The shootout turned on nerve and goalkeeping. With penalties level at 2-2, Perri produced the defining save, diving to deny Tommy Doyle, and Birmingham’s momentum faltered immediately after when Roberts—hero in normal time—blazed his penalty over the bar. Sean Longstaff then stepped up and slammed in the decisive kick to send Leeds through, with the away end celebrating the kind of hard-earned cup escape that can become a springboard rather than a footnote. Perri later explained that some of the pre-planned penalty preparation was difficult to apply in the moment and he had to lean on instinct—an honest admission that made his contribution feel even bigger.
Afterwards, Leeds manager Daniel Farke struck a tone that was equal parts relief and realism. He openly credited Birmingham for making it so difficult, admitted his side were second best in the first half, and praised the way Leeds found a solution after the break—tightening up, getting more control, and showing the resilience to stay in the tie even when they weren’t playing well. He highlighted Perri’s big saves in open play and in the shootout, and framed the victory as the kind of gritty, character-building win that can strengthen belief inside a squad.
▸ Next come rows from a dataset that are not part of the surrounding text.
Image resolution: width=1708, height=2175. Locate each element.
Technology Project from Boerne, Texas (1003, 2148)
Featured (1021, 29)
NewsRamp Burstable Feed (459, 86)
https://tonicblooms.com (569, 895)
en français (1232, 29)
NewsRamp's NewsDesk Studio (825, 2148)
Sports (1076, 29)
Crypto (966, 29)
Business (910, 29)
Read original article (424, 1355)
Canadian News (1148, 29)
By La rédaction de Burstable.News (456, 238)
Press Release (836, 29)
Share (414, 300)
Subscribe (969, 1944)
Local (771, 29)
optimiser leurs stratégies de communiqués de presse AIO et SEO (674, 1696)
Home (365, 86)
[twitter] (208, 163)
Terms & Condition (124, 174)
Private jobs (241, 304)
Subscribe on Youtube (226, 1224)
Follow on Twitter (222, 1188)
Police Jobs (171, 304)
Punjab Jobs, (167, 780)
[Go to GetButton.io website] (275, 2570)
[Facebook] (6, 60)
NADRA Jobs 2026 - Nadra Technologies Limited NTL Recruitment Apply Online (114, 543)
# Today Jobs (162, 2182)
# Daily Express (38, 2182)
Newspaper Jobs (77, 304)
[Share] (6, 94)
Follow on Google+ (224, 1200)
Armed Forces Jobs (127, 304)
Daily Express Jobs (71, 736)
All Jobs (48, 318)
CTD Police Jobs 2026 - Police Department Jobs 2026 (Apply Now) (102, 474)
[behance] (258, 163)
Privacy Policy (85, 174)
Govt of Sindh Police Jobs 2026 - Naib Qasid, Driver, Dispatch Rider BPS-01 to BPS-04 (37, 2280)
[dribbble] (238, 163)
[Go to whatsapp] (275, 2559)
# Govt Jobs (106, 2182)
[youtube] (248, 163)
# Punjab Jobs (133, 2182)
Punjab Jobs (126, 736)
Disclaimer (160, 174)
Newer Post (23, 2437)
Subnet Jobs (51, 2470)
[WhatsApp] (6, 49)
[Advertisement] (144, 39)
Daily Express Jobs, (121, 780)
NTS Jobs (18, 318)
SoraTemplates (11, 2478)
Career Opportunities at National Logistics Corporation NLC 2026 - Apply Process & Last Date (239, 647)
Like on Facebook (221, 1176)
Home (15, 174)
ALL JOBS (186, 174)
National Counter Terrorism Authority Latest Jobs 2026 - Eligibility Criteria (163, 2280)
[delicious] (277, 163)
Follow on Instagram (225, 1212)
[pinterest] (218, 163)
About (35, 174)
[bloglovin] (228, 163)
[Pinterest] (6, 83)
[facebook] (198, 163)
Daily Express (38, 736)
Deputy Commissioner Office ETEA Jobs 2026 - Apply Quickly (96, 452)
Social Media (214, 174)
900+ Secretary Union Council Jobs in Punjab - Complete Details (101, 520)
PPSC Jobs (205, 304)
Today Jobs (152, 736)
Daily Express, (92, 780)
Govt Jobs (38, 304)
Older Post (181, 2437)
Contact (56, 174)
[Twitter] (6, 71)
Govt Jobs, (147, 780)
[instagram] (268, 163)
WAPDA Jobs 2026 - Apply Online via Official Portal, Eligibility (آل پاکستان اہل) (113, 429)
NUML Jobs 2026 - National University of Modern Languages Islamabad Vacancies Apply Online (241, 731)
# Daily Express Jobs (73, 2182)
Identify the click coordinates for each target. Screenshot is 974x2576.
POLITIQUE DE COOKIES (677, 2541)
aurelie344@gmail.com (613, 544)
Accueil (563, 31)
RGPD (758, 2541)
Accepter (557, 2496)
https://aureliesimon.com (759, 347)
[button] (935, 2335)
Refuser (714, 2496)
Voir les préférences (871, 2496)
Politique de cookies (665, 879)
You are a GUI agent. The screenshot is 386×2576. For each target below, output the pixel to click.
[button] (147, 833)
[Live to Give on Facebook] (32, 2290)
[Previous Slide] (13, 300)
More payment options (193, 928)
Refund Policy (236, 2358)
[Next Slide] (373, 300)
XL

Birmingham boss Chris Davies was proud but visibly disappointed, insisting his side played with fluidity and aggression and created enough to win the match outright, especially in the first half. He pointed to the volume and quality of Birmingham’s chances and the late pressure that earned the equaliser as evidence they deserved more, while also acknowledging the lingering frustration that one more moment—Osman’s shot off the post, one cleaner finish, one penalty kept down—could have made the day historic.